Als sie bestellt hatten, sagte Ken: »Ich habe zwei Karten fürs Ballett Freitagabend. Ich dachte, wir könnten...«
»Das tut mir leid, Ken«, erwiderte Jennifer, »aber Freitag habe ich schon etwas vor.«
»Oh.« Seine Stimme war merkwürdig flach. Hin und wieder ertappte Jennifer Ken dabei, wie er sie anstarrte, wenn er sich unbeobachtet fühlte, und dann stand auf seinem Gesicht ein Ausdruck, der schwer zu definieren war, wie sie fand. Sie wußte, daß er einsam war, obwohl er nie über seine Freunde sprach oder sein Privatleben vor ihr ausbreitete. Sie konnte nicht vergessen, was Otto Wenzel ihr erzählt hatte, und sie fragte sich, ob Ken selber wußte, was er vom Leben erwartete. Sie wünschte, ihm helfen zu können.
Jennifer hatte den Eindruck, daß es nie mehr Freitag werden würde. Je näher die Verabredung zum Abendessen mit Adam Warner rückte, desto schwieriger fiel es ihr, sich auf die Arbeit zu konzentrieren. Sie dachte unablässig an Adam. Sie wußte, daß sie sich lächerlich aufführte. Sie hatte den Mann erst einmal im Leben gesehen, und dennoch war sie unfähig, ihn zu vergessen. Vom Verstand her sagte sie sich, daß es daran lag, daß Adam sie gerettet hatte, als es um den Ausschluß aus der Anwaltskammer ging, und daß er ihr später Mandanten geschickt hatte. Obwohl das der Wahrheit entsprach, wußte Jennifer, daß es nicht alles war. Ihr Gefühl für Adam hatte eine weitere Dimension, die sie nicht erklären konnte, nicht einmal sich selber. Es war ein Gefühl, das sie nie zuvor empfunden hatte, bei keinem anderen Mann. Sie fragte sich, wie Adams Frau wohl sein mochte. Zweifellos handelte es sich um eine dieser erwählten Frauen, die jeden Mittwoch zu einer Kopf-bisFuß-Renovierung durch die rote Tür bei Elizabeth Arden verschwanden. Sie würde glatt und weltklug sein, eingehüllt in die gepflegte Aura wohlhabender Prominenz.
Um zehn Uhr am Morgen des magischen Freitag ließ sich Jennifer einen Termin bei einem neuen italienischen Coiffeur geben, der nach Cynthias Auskunft von allen Fotomodellen frequentiert wurde. Um zehn Uhr dreißig sagte sie ihn wieder ab. Um elf ließ sie sich den Termin bestätigen.
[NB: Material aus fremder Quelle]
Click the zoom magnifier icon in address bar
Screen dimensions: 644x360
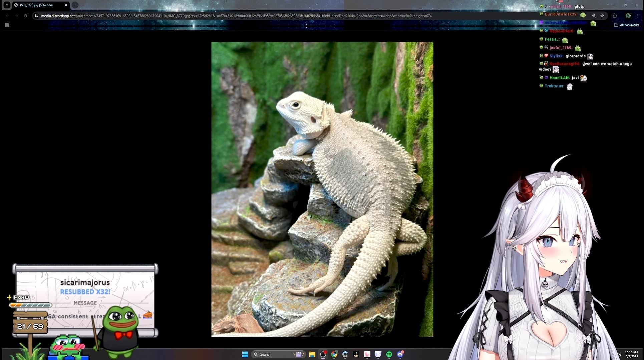pos(594,16)
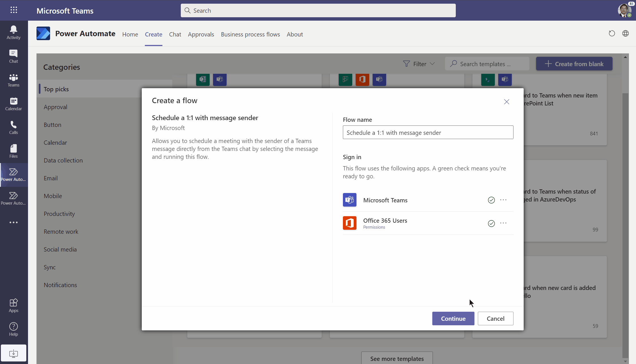Open the Activity bell icon
This screenshot has width=636, height=364.
coord(14,32)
Ken Bailey lud sie zum Mittagessen ein, aber sie war zu nervös, um zu essen. Statt dessen ging sie zu Bendel's, wo sie ein kurzes, dunkelgrünes Chiffonkleid kaufte, das zu ihren Augen paßte, ein Paar schlanke braune Stiefel und eine passende Tasche. Sie wußte, daß sie ihr Budget weit überschritten hatte, aber sie konnte einfach nicht aufhören. Auf dem Weg nach draußen kam sie an der Parfumabteilung vorbei und erstand in einem Anfall von Wahnsinn eine Flasche Joy. Es war wahnsinnig, weil Adam verheiratet war.
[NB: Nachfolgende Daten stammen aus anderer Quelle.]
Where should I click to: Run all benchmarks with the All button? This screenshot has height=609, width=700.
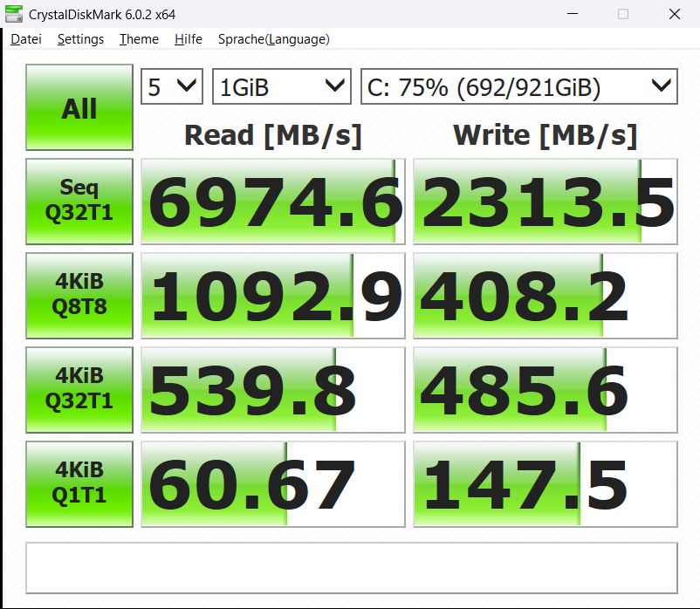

Um fünf verließ Jennifer das Büro und ging nach Hause, um sich umzuziehen. Sie verbrachte zwei Stunden damit, zu baden und sich für Adam anzuziehen, und als sie fertig war, betrachtete sie sich kritisch im Spiegel. Dann kämmte sie sich trotzig das sorgfältig frisierte Haar aus und faßte es mit einem grünen Band hinter dem Kopf zusammen. So ist es besser, dachte sie. Ich bin ein Anwalt, der sich mit einem andern Anwalt zum Essen trifft. Aber als sie die Tür hinter sich schloß, ließ sie einen schwachen Duft nach Rosen und Jasmin zurück.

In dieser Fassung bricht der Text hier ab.